The cost of the pension program will be paid out of Iraq's funds. Oil shipments resumed this week, though it may be some time before steady revenue is generated from oil sales. Once an Iraqi government is formed, it will decide whether to continue the pensions program, Slocombe said.

The U.S.-led administration has been struggling to balance twin aims of ridding the government of Saddam loyalists and the need to win over Iraqis and get the government operating.

The top civilian administrator, Paul Bremer, had announced a sweeping purge of Baath operatives after taking office more than a month ago. He also quickly disbanded Iraq's standing army, which numbered before the war at about 400,000. The moves generated widespread resentment.

The decision to pay the disgruntled former officers comes as the administration announced plans to start training a smaller military to replace Iraq's large armed forces. ''We recognize that the new Iraq will need armed forces,'' Slocombe said.

Some former soldiers may join the new army, though top officers will be banned. Others seeking to re-enlist will be required to sign oaths renouncing the Saddam regime.

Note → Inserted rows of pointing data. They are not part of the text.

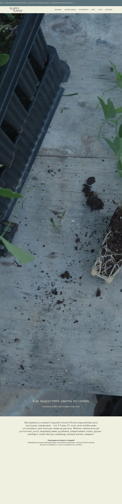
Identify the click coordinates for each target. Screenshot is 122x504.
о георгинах (83, 9)
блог (93, 9)
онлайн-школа (70, 9)
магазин (58, 9)
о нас (100, 9)
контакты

The new Iraqi army will begin training next month under the command of U.S. Army Maj. Gen. Paul Eaton, former head of the infantry school at Fort Benning in Georgia. Using former U.S. Army sergeants and other veterans, the goal is to train 40,000 infantry soldiers and officers within two years.

The plan is to build an army capable of defending Iraq's borders without threatening its neighbors.

The decision to provide pensions might defuse tensions, and some Iraqi officers expressed satisfaction at the decision. But Abid Radhi, 38, a former army non-commissioned officer, said Saddam's top officers, cut off from the benefits, will remain resentful -- and dangerous. Their previous service was rewarded with houses and cars. ''Send them a pension. Most of them are old anyway, in their 50s or 60s. So it is time for them to leave the army,'' he said.